Once the software is deployed, monitoring its usage and performance is crucial to identify any potential problems. This feedback can then be used to improve the software in future versions.
The IT development process's maintenance and support phase ensure that the software system remains operational and usable. This includes fixing bugs, making changes to the codebase, updating the libraries, and implementing enhancements based on customers' feedback. The team will also work on documentation and training materials during this phase.
The Onix software development process is flexible and adaptable, allowing us to work with our clients in a way that suits their specific needs. We understand that every business is different and tailor our approach to each project.
The first step in our process is Project Discovery Stage. We take the time to learn about the client’s business, their goals, and what they need the software to do. This information forms the basis of our solution design.
Once we have a clear understanding of the requirements, we start to develop the solution. We use various techniques and tools to create high-quality software that meets clients' needs.
Throughout the development process, we keep the client updated on our progress. We also provide regular feedback so they can see how the software is coming along.
Once the software is complete, we test its final version to ensure it meets all the requirements. Once the client is happy with the software, we deploy it and provide support as needed.
It takes genuine expertise and group effort to transport one idea into life. For that, you should find a proven software company with one contact person gifted with people skills who can rally the troops when necessary.
A mutually beneficial process is when a client hires one IT company - not many. A client can be better assured that one software team will do their best for the most optimal software development organizational structure that is both time-efficient and cost-effective.

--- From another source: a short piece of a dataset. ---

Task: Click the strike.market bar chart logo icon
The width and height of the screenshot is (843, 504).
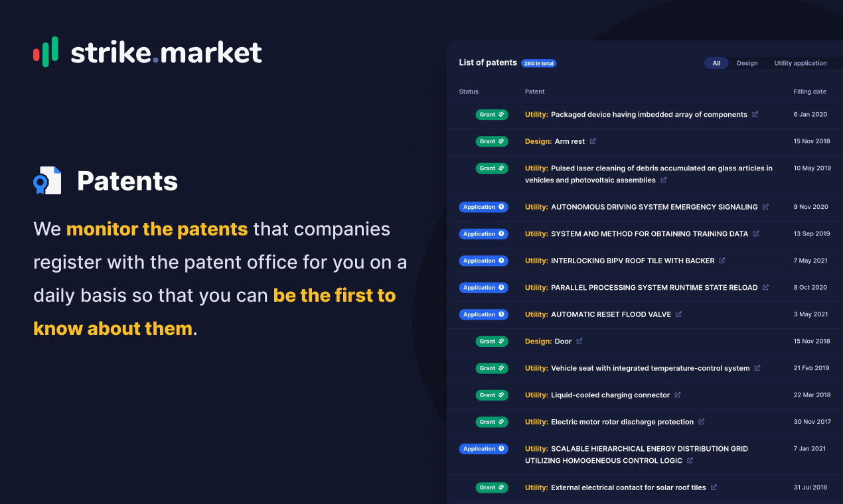Action: coord(46,52)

After all, a single manager can target the results more accurately.
At Onix, we offer a wide range of IT services, from extreme programming and systems development to software design. Thus, if you require a professional team to kickstart your project with a properly chosen SDCL model and see the power of PMs for your product’s successful launch, just drop us a line, and we’ll get back to you soon.

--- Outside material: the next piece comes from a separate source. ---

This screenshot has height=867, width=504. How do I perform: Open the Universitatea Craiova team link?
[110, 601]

The software development process is a set of activities to create a software product. These activities can be divided into four main categories: requirements gathering, design, implementation and testing, and deployment to release.
There are several different types of software development models, each with its advantages and disadvantages. The most common models are the waterfall, the spiral, the iterative, the prototyping, and the incremental software development models.

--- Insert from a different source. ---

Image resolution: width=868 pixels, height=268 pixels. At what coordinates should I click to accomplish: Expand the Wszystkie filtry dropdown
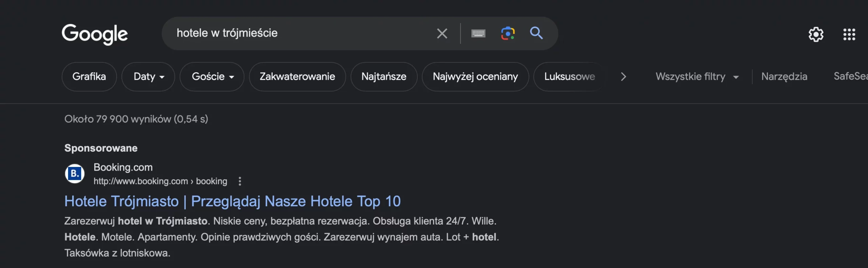coord(697,76)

There is no one-size-fits-all answer to this question. The best model for your project will depend on several factors, including the project's size and complexity, your team's needs, and the delivery timeline.
A software development kit (SDK) is a set of tools that helps you develop applications for a specific platform. For example, the Android SDK provides tools for developing Android apps.
There are many ways to accelerate the software development process. Still, some standard techniques include:
- Using agile methodology: This approach helps teams work more efficiently by breaking projects down into smaller pieces and completing them in iterations.
- Automating repetitive tasks: Automation can help save time on often repeated tasks, such as testing and builds.
- Setting up a continuous integration/delivery pipeline: This can help team members get feedback on their work more quickly and make pushing code changes into production easier.
- Implementing DevOps practices: Adopting DevOps practices such as infrastructure as code and automation can help speed up the software development process by making it easier to provision resources and deploy code changes.
- Using containers: Containers can help package dependencies and isolate applications, making it easier to deploy and test code changes.
- Using cloud-based services: Cloud-based services can provide on-demand resources that can be used to speed up the software development process.